> GOAL OF THE EXERCISE: Make an exact copy of the entries below, with all images left out.

> GIVEN RECORDS:
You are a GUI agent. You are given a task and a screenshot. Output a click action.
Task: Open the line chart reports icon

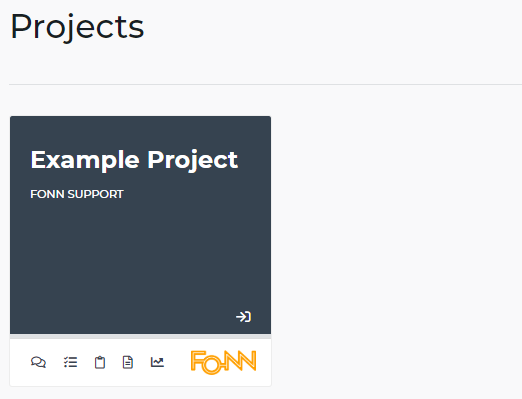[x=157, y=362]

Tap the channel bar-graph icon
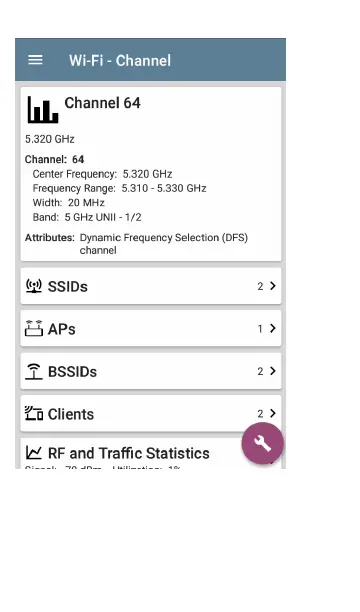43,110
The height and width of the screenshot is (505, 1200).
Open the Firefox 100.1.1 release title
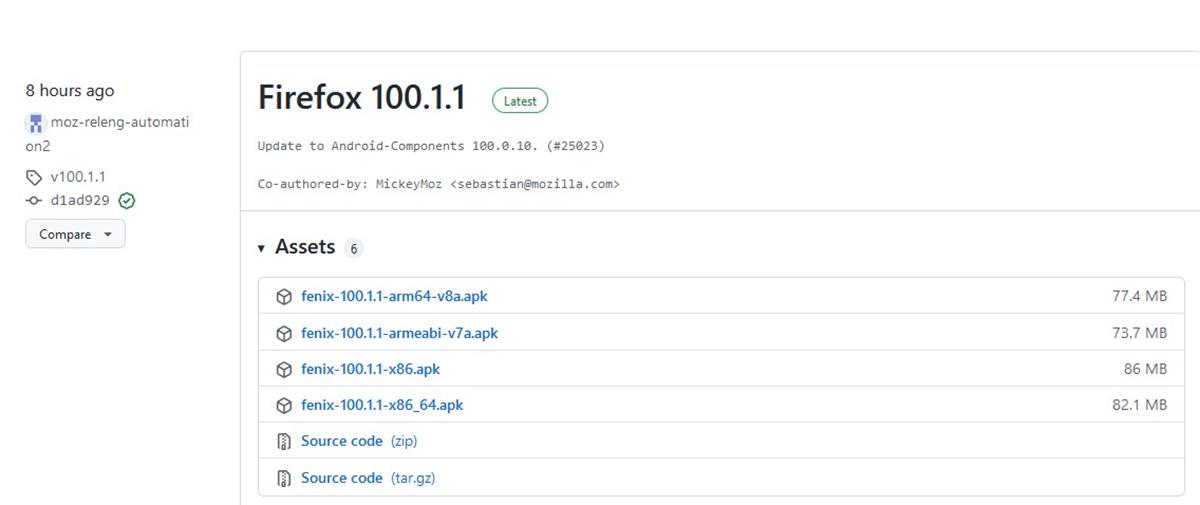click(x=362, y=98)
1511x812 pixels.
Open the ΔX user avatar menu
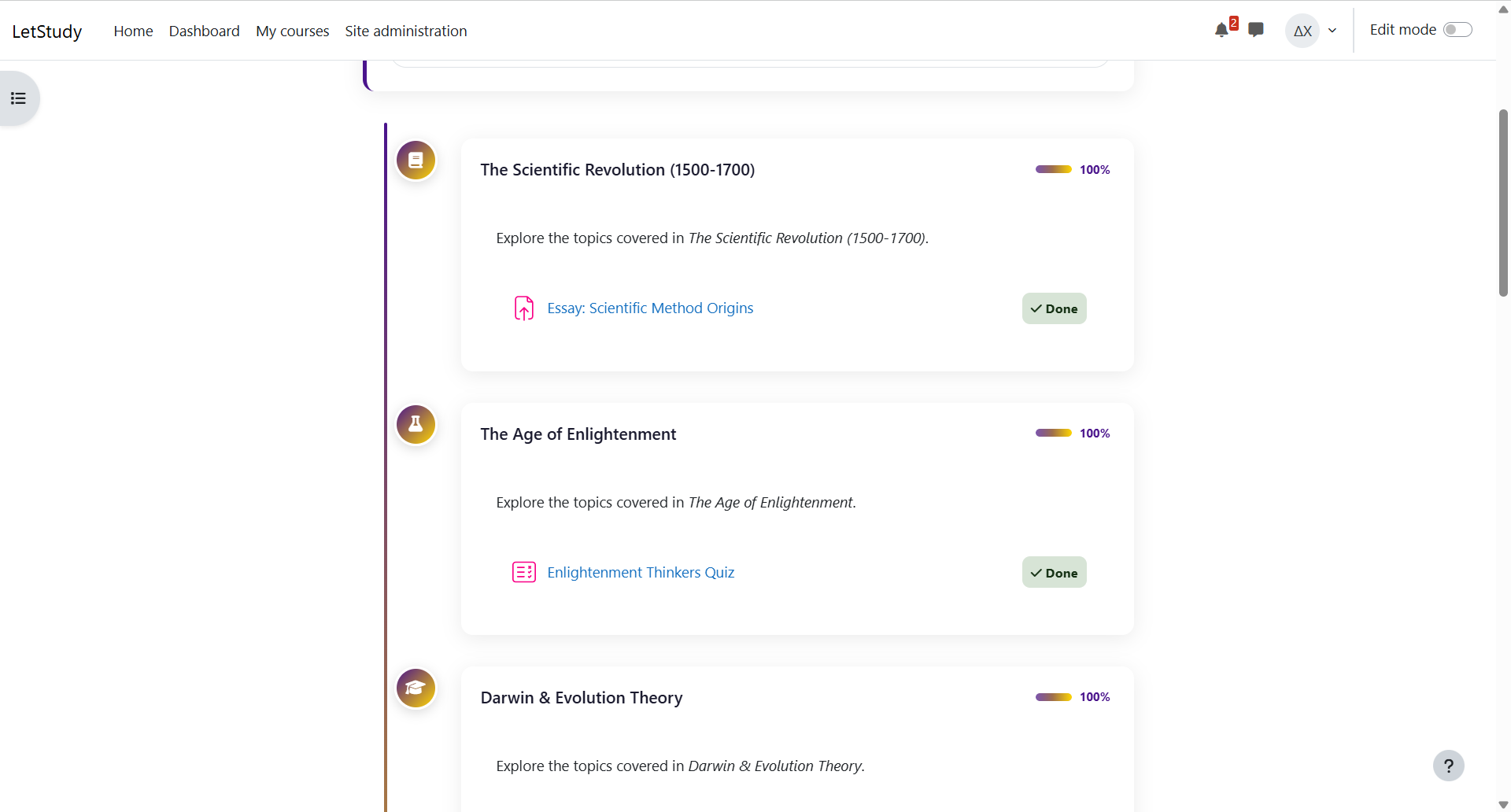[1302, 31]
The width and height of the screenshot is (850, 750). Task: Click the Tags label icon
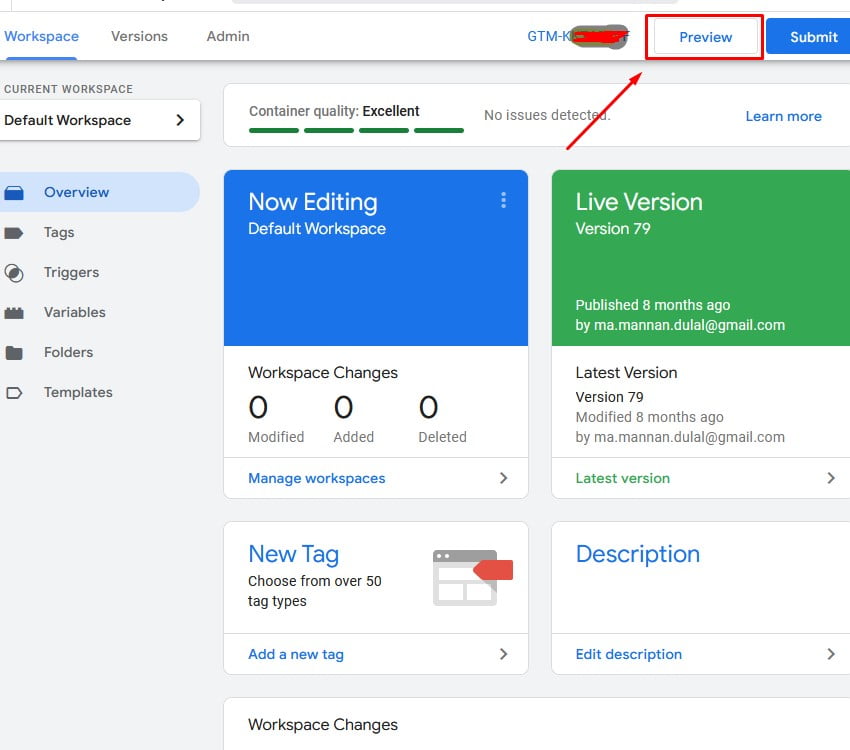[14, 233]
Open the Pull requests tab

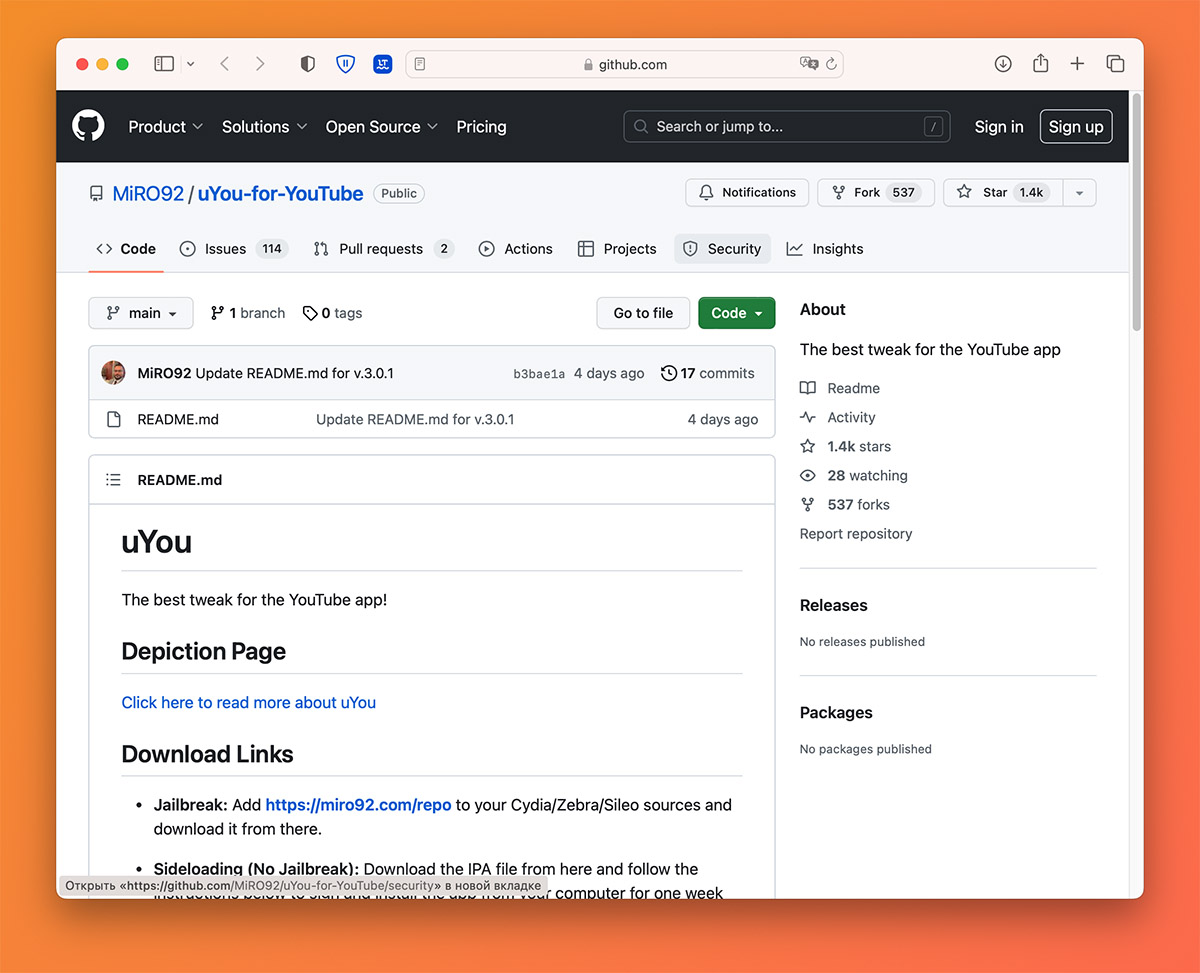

> THE COMPLETED TASK:
You are a GUI agent. You are given a task and a screenshot. Output a click action.
Task: Open the line chart reports icon

[x=157, y=362]

Tap the channel bar-graph icon
43,110
The height and width of the screenshot is (505, 1200).
Open the Firefox 100.1.1 release title
click(x=362, y=98)
1511x812 pixels.
Open the ΔX user avatar menu
[1302, 31]
The width and height of the screenshot is (850, 750). Task: Click the Tags label icon
[14, 233]
Open the Pull requests tab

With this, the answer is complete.